Problem to work on — What lines in the entries below contain the word "name"? Copy all of them.

** Records shown follows **

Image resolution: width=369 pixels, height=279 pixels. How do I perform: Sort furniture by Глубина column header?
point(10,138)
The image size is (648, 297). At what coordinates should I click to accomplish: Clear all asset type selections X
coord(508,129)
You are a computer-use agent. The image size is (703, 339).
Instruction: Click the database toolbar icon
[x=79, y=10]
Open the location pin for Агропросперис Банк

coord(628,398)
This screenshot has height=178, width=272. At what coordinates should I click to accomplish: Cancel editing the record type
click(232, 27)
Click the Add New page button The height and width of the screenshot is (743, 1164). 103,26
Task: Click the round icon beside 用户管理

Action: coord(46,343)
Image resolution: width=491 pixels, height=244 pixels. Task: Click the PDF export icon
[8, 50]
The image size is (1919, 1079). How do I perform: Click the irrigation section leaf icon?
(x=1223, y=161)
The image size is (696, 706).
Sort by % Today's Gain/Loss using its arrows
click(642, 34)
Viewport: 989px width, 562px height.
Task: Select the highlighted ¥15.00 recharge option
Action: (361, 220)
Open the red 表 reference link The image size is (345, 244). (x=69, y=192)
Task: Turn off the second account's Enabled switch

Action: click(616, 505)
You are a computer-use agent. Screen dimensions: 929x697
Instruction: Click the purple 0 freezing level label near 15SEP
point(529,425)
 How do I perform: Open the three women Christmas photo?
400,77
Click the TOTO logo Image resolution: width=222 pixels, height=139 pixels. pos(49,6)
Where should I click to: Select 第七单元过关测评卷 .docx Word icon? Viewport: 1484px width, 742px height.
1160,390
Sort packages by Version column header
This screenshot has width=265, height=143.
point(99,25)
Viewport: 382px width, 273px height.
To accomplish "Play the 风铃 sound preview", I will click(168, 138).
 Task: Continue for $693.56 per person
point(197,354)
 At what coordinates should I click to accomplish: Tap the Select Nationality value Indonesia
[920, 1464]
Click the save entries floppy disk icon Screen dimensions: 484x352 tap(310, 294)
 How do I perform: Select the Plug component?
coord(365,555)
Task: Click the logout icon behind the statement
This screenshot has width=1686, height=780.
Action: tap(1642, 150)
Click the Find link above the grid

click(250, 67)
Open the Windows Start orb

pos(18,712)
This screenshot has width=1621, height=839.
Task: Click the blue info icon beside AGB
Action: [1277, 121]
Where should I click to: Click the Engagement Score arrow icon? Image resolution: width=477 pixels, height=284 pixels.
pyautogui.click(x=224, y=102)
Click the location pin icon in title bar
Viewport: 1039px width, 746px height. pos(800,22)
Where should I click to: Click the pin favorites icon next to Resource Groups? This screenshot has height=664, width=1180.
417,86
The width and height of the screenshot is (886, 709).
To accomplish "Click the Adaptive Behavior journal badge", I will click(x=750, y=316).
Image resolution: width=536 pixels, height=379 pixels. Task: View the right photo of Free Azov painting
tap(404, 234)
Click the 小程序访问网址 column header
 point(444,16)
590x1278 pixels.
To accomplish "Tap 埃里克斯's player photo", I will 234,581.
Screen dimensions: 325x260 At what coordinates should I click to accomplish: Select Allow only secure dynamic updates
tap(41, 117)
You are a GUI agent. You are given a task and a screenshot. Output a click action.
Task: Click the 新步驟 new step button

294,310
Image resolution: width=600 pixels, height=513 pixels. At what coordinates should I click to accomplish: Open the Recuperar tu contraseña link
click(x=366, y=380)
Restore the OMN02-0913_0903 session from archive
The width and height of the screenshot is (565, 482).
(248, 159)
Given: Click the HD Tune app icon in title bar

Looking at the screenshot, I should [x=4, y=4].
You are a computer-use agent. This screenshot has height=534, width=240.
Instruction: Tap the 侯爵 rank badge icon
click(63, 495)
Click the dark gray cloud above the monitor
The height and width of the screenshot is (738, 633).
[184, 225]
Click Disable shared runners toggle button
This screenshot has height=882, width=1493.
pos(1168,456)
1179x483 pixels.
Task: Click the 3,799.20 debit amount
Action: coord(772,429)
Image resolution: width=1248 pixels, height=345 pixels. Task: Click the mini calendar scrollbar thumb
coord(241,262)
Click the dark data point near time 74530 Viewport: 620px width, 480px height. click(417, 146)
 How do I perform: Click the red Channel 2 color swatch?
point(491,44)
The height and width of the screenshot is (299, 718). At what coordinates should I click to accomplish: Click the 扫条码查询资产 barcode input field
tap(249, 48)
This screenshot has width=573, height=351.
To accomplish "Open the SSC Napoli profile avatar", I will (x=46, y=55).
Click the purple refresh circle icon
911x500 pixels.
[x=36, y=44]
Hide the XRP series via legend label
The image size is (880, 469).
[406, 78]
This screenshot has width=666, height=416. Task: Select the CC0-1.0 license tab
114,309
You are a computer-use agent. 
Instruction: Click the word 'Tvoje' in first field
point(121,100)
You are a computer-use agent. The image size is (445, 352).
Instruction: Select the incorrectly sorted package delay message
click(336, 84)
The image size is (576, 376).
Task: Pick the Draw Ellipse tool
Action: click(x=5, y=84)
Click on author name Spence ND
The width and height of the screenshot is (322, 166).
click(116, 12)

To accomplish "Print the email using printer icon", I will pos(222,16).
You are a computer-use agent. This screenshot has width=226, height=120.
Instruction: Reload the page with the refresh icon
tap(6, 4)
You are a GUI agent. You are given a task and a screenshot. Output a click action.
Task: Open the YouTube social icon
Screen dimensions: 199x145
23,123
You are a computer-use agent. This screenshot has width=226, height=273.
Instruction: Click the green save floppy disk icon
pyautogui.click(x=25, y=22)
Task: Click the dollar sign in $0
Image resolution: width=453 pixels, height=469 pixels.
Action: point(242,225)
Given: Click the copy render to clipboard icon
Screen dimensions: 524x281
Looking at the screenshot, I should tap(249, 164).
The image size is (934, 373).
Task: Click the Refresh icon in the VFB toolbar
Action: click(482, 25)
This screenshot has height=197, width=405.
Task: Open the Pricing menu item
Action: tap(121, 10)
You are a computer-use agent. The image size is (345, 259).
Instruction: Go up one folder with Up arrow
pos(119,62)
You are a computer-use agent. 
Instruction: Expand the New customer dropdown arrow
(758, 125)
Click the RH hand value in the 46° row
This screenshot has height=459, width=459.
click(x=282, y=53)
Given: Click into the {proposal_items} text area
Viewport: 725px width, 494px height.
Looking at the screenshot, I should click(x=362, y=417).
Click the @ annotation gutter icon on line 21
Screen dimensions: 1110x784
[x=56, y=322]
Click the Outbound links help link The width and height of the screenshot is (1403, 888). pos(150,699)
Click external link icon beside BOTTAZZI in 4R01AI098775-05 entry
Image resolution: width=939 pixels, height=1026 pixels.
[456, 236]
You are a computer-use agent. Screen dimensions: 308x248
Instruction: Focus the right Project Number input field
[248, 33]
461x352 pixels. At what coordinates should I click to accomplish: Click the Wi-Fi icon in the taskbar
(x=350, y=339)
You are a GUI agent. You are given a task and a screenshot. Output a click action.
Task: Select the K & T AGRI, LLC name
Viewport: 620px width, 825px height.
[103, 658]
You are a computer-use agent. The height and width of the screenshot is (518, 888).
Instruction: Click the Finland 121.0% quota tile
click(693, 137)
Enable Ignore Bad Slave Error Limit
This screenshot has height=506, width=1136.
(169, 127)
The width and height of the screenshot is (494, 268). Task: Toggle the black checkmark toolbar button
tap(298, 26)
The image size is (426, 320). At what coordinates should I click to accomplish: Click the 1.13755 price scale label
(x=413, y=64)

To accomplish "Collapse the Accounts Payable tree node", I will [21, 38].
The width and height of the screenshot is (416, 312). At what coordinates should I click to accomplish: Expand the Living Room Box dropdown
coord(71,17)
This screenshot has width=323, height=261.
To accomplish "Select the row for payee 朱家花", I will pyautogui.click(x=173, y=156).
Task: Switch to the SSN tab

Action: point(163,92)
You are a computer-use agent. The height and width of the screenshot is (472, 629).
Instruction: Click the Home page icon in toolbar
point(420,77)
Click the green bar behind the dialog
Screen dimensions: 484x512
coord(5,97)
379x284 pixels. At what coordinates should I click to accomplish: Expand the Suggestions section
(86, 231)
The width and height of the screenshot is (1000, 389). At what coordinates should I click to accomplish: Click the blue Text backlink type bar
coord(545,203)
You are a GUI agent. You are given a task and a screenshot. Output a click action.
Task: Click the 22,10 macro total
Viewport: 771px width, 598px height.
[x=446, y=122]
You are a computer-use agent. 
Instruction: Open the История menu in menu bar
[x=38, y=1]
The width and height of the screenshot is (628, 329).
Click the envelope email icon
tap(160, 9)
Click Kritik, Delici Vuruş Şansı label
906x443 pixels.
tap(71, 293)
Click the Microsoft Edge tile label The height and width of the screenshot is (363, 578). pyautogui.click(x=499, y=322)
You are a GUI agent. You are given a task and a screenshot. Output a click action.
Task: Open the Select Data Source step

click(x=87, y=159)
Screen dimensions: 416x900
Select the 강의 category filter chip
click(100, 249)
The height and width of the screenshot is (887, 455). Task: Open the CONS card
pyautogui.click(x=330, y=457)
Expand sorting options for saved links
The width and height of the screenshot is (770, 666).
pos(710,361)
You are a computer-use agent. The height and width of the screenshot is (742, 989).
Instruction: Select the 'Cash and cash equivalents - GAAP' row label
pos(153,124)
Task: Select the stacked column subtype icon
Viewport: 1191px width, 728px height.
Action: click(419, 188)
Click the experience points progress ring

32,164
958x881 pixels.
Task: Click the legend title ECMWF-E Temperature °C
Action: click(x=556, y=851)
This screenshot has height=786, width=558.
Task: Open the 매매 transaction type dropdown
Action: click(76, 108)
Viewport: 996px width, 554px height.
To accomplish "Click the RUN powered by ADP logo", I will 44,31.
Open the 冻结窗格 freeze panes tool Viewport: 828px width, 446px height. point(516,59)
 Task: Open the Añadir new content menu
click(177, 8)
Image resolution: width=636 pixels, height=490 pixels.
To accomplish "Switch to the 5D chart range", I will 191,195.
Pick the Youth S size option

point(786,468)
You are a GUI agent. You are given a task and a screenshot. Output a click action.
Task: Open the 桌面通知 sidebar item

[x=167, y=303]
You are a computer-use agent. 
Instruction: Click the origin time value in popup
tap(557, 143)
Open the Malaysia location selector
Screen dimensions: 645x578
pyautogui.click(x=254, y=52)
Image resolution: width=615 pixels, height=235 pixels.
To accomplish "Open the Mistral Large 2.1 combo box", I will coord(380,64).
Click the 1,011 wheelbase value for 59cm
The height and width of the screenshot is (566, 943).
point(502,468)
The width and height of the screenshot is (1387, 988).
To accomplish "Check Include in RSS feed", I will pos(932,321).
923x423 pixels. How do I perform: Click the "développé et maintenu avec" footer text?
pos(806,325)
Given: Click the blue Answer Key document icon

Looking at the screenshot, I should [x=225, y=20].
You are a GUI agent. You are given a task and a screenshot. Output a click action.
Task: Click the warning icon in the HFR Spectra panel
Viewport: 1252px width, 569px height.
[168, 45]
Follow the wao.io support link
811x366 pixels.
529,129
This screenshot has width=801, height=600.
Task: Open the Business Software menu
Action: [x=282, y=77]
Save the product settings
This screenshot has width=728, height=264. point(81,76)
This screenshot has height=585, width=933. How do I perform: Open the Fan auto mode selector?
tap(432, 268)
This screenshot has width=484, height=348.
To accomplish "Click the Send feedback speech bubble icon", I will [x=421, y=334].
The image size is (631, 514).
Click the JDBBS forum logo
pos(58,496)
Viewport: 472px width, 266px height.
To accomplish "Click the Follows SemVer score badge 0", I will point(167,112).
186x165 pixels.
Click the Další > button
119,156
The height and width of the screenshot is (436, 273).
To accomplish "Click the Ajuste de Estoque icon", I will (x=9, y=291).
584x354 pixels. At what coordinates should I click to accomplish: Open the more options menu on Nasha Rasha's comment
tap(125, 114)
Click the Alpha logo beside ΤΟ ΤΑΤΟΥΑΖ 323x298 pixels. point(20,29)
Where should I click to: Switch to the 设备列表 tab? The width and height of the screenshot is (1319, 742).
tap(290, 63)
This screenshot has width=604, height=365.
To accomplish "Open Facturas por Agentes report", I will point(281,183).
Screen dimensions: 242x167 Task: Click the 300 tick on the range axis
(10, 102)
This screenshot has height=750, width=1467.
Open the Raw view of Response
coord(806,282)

** End of Records shown **

Task solution —
Click on author name Spence ND
Task: Select the K & T AGRI, LLC name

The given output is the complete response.